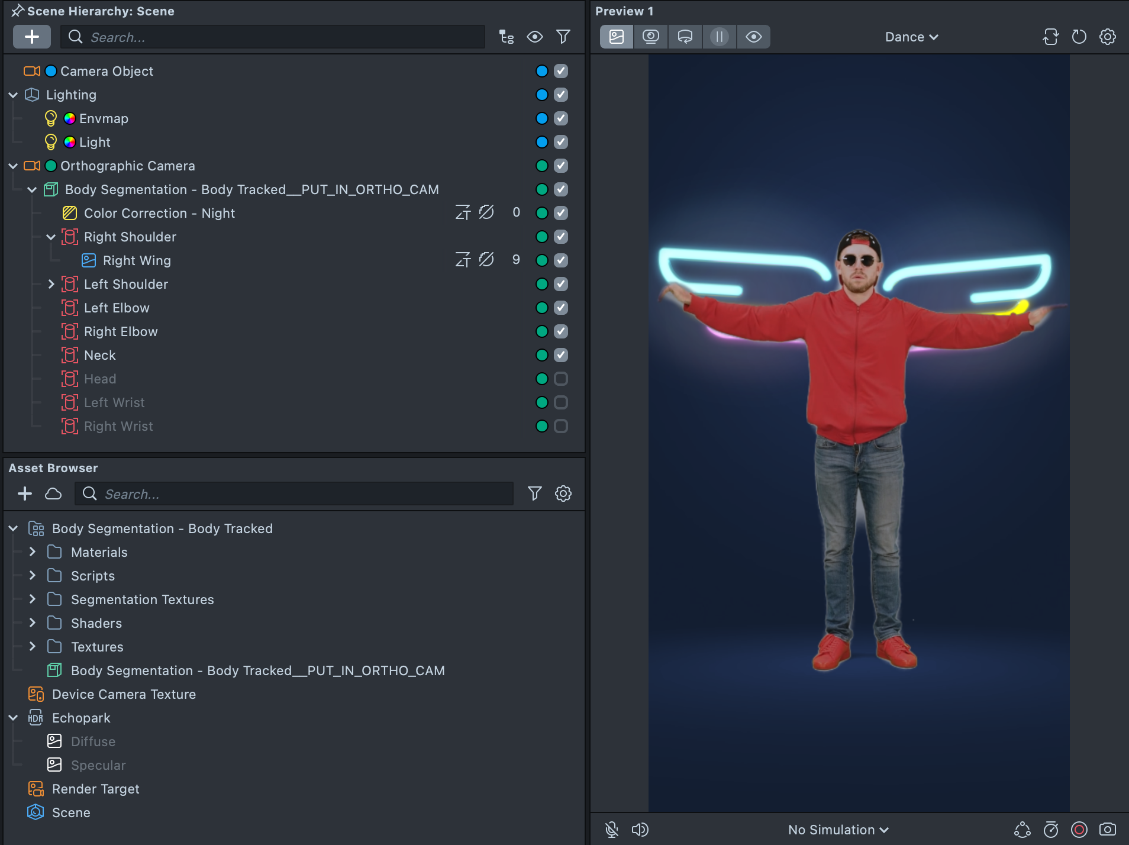1129x845 pixels.
Task: Open the Asset Browser cloud library icon
Action: (53, 494)
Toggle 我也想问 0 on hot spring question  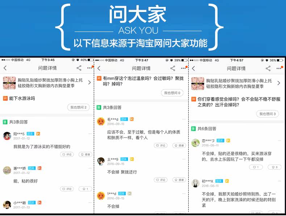[172, 93]
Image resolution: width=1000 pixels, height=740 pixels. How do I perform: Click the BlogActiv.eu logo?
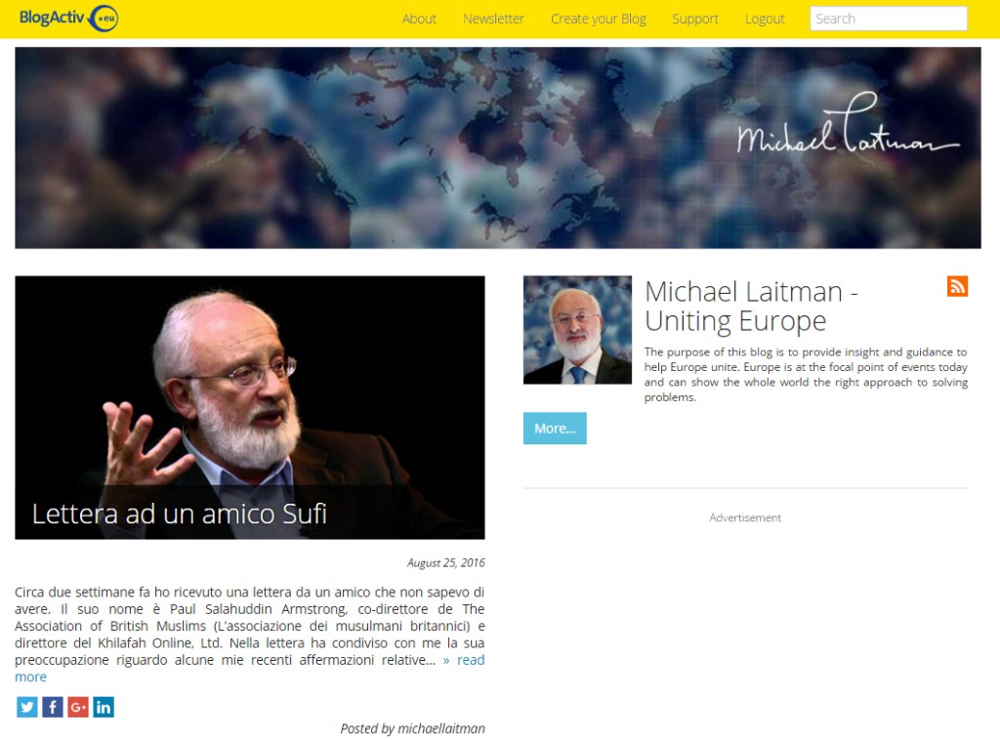pos(68,18)
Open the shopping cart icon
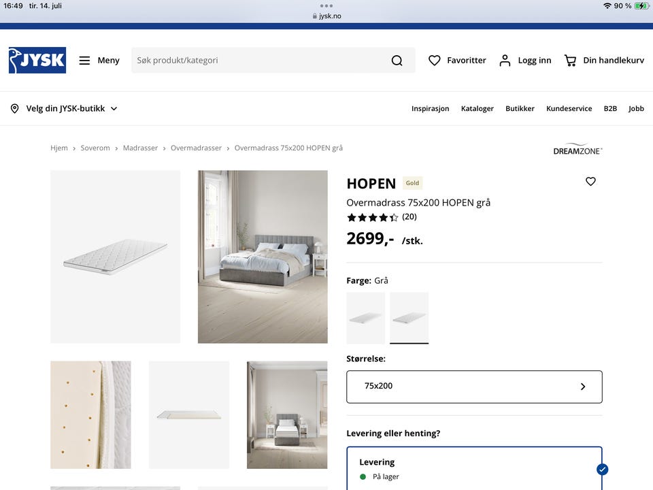 [570, 61]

= = =

- **TASK OBJECTIVE**:
Nothing but the lines from the one containing "Image resolution: width=1000" through the last line of the records should appear in the copy, exactly as written and without pictures.

- **REPLY TO THE EXERCISE**:
Image resolution: width=1000 pixels, height=740 pixels. How do I perform: Click the BlogActiv.eu logo?
pos(68,18)
Open the shopping cart icon
 [570, 61]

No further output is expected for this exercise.